**WHAT YOU ARE ASKED TO DO**
The answer is every line in the data below that contains the word "computer".

**STORED DATA**
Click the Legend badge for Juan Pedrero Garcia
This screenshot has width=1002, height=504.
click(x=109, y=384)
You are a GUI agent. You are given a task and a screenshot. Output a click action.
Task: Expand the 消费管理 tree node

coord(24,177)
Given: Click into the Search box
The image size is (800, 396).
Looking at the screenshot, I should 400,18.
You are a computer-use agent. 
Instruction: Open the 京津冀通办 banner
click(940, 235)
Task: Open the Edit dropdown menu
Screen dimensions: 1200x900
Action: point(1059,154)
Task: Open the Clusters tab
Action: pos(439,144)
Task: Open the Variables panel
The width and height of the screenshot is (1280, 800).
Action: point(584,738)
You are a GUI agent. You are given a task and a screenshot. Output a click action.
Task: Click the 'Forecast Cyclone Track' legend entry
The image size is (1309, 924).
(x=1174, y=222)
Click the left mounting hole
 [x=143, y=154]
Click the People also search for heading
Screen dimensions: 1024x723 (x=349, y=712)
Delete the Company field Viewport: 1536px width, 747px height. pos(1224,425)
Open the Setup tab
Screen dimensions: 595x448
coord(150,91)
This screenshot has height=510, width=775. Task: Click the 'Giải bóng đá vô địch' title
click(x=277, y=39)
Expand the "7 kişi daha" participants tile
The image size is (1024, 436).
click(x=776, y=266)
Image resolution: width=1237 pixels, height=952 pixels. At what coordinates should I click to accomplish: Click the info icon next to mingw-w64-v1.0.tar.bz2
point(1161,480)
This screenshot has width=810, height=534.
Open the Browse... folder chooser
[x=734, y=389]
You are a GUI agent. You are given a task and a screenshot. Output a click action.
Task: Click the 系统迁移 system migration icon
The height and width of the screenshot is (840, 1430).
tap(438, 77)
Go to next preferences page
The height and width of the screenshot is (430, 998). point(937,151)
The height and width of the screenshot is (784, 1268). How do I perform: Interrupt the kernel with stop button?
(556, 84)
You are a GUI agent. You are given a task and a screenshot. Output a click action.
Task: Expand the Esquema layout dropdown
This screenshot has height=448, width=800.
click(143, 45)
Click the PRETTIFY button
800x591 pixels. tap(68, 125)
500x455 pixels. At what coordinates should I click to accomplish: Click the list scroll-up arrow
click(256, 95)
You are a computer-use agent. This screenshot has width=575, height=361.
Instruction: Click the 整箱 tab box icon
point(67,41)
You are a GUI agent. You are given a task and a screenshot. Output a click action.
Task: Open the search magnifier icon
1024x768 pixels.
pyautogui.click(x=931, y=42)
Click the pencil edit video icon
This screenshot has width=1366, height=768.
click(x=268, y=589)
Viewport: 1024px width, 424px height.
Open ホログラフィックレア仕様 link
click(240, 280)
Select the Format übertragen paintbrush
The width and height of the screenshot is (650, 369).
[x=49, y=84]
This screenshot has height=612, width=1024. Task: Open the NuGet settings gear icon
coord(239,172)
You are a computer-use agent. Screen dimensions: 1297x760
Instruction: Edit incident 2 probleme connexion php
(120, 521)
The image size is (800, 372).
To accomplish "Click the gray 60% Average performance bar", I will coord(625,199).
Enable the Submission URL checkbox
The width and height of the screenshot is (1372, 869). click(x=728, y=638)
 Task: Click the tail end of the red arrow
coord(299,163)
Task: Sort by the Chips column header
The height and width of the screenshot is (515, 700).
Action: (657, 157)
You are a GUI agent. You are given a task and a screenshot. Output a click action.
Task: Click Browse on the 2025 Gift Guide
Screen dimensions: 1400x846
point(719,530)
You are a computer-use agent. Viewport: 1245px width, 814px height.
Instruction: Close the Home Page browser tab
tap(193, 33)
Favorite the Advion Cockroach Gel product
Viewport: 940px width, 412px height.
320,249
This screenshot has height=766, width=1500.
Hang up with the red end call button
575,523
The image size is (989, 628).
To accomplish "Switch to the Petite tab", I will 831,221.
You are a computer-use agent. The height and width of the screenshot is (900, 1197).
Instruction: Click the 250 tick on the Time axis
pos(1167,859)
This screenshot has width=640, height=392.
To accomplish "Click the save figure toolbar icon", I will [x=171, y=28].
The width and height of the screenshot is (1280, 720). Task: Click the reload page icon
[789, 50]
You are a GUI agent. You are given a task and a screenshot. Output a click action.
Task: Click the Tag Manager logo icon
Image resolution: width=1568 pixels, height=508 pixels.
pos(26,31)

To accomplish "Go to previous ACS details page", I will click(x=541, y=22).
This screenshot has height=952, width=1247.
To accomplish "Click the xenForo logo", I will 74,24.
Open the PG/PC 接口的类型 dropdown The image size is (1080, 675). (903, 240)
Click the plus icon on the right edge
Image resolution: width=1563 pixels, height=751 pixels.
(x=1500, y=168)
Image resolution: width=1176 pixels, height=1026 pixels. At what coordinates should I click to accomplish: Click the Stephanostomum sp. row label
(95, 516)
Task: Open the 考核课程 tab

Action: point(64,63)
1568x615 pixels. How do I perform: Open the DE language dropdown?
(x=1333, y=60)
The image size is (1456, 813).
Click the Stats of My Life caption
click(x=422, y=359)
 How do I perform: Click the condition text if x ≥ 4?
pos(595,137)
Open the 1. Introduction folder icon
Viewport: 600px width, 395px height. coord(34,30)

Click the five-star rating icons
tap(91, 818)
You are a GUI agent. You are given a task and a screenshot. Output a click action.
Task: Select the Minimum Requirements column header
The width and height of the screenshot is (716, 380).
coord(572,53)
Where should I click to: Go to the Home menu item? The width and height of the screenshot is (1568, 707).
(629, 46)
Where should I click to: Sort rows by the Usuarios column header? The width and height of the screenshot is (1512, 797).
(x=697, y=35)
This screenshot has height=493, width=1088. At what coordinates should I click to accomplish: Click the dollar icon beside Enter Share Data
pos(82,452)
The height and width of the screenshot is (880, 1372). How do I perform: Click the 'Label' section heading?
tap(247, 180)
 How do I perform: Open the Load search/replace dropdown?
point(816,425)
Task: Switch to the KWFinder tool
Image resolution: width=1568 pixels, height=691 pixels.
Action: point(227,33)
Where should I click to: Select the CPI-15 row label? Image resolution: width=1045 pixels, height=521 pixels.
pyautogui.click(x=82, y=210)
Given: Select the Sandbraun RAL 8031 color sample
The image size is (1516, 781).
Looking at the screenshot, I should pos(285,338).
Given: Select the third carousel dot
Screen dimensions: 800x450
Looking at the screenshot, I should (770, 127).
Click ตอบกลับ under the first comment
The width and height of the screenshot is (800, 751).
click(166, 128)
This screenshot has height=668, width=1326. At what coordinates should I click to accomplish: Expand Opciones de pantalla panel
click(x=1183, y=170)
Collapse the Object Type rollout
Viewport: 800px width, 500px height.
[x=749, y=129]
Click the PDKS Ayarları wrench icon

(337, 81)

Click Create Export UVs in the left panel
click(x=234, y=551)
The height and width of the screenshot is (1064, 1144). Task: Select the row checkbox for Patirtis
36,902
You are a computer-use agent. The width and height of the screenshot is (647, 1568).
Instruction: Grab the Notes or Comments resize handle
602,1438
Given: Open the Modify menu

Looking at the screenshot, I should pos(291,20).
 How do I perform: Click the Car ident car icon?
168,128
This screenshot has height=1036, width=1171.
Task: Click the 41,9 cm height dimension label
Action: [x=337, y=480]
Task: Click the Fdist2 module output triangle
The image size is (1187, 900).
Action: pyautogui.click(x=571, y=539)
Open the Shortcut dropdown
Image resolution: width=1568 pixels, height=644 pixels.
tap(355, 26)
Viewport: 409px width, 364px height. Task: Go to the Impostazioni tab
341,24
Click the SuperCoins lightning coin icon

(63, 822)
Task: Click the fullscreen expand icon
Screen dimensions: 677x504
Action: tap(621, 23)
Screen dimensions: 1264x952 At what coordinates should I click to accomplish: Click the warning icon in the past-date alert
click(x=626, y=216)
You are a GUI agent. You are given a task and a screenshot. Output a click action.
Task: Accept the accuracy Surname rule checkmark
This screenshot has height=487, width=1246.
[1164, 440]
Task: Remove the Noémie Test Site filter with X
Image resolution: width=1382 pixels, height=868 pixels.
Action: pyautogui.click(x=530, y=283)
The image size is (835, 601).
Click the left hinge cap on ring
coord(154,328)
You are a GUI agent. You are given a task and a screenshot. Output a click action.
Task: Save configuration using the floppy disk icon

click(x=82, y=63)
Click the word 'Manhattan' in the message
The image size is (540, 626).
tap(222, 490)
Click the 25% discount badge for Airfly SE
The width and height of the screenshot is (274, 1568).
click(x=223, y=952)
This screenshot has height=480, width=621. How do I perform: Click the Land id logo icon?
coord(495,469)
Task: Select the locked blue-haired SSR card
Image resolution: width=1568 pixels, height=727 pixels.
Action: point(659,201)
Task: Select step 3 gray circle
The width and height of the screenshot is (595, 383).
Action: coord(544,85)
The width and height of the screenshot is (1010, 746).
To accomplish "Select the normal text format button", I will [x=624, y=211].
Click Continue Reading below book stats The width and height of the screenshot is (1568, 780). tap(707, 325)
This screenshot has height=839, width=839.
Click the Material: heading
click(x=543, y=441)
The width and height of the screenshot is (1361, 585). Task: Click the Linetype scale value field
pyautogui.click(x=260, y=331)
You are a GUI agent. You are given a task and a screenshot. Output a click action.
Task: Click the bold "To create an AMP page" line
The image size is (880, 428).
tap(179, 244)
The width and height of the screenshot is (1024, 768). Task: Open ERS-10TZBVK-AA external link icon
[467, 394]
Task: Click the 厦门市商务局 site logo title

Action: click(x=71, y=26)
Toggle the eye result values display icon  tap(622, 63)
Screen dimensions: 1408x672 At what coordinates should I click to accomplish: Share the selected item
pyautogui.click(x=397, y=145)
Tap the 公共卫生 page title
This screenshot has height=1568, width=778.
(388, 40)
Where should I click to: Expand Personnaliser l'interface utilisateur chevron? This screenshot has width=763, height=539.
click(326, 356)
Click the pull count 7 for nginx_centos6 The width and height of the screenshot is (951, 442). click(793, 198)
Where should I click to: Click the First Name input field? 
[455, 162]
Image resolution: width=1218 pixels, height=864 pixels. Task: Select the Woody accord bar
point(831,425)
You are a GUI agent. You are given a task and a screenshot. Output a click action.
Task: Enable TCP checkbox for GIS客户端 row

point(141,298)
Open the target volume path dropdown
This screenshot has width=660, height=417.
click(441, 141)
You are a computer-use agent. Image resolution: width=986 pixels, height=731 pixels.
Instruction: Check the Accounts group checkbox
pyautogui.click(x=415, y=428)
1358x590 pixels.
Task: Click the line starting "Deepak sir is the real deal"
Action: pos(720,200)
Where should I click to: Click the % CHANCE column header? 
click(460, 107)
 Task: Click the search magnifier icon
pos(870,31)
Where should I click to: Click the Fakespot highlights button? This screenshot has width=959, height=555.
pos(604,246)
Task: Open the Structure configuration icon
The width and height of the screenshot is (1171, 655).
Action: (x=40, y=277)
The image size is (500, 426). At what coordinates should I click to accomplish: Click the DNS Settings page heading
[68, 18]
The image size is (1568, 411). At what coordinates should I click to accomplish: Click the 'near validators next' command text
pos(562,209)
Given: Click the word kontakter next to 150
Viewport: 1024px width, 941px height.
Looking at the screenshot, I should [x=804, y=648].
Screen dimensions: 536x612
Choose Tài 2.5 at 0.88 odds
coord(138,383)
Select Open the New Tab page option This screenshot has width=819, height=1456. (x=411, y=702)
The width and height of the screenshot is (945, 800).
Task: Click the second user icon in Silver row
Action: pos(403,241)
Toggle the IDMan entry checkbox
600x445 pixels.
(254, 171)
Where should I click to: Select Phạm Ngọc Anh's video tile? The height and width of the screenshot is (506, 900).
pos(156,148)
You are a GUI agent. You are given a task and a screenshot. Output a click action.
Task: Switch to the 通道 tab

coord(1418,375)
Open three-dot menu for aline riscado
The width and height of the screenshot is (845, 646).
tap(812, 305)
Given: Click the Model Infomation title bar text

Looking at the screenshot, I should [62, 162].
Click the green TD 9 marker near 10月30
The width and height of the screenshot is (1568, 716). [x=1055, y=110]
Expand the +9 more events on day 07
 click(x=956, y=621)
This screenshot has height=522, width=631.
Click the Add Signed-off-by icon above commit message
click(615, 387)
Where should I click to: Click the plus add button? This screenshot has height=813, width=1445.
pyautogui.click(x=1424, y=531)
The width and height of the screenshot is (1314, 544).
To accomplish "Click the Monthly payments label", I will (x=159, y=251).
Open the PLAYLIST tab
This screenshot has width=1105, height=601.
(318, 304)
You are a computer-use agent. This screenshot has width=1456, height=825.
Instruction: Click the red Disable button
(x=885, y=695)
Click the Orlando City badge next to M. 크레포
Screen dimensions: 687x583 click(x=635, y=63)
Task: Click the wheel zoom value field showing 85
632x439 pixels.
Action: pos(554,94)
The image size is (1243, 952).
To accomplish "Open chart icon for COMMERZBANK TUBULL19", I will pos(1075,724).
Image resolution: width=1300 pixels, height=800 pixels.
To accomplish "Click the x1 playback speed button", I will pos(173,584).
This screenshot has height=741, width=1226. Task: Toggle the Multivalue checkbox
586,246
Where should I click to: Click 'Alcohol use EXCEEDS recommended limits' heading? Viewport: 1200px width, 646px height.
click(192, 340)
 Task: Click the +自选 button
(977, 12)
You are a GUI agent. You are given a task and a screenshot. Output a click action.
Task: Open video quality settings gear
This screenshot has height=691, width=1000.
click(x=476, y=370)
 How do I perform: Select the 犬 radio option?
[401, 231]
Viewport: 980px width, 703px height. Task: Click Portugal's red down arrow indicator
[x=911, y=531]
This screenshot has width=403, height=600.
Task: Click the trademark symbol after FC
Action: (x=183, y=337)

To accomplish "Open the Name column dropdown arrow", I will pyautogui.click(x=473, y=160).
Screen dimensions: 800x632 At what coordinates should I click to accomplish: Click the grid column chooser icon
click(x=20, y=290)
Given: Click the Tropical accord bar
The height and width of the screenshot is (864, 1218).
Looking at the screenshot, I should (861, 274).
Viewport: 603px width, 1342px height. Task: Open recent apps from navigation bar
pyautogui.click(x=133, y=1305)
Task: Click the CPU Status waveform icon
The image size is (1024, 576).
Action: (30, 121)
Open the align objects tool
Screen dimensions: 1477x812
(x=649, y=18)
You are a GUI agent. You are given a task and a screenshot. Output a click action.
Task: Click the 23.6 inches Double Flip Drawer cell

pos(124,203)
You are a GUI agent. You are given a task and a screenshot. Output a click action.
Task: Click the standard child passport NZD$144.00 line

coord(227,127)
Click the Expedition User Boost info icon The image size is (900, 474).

**SOLUTION TO THE PROBLEM**
You are a computer-use agent. 
You are a computer-use agent. This screenshot has width=575, height=361.
You are a computer-use agent. Screen dimensions: 1297x760
You are a computer-use agent. Viewport: 1245px width, 814px height.
You are a computer-use agent. The height and width of the screenshot is (900, 1197).
You are a computer-use agent. The width and height of the screenshot is (647, 1568).
You are a computer-use agent. Image resolution: width=986 pixels, height=731 pixels.
You are a computer-use agent. This screenshot has width=1456, height=825.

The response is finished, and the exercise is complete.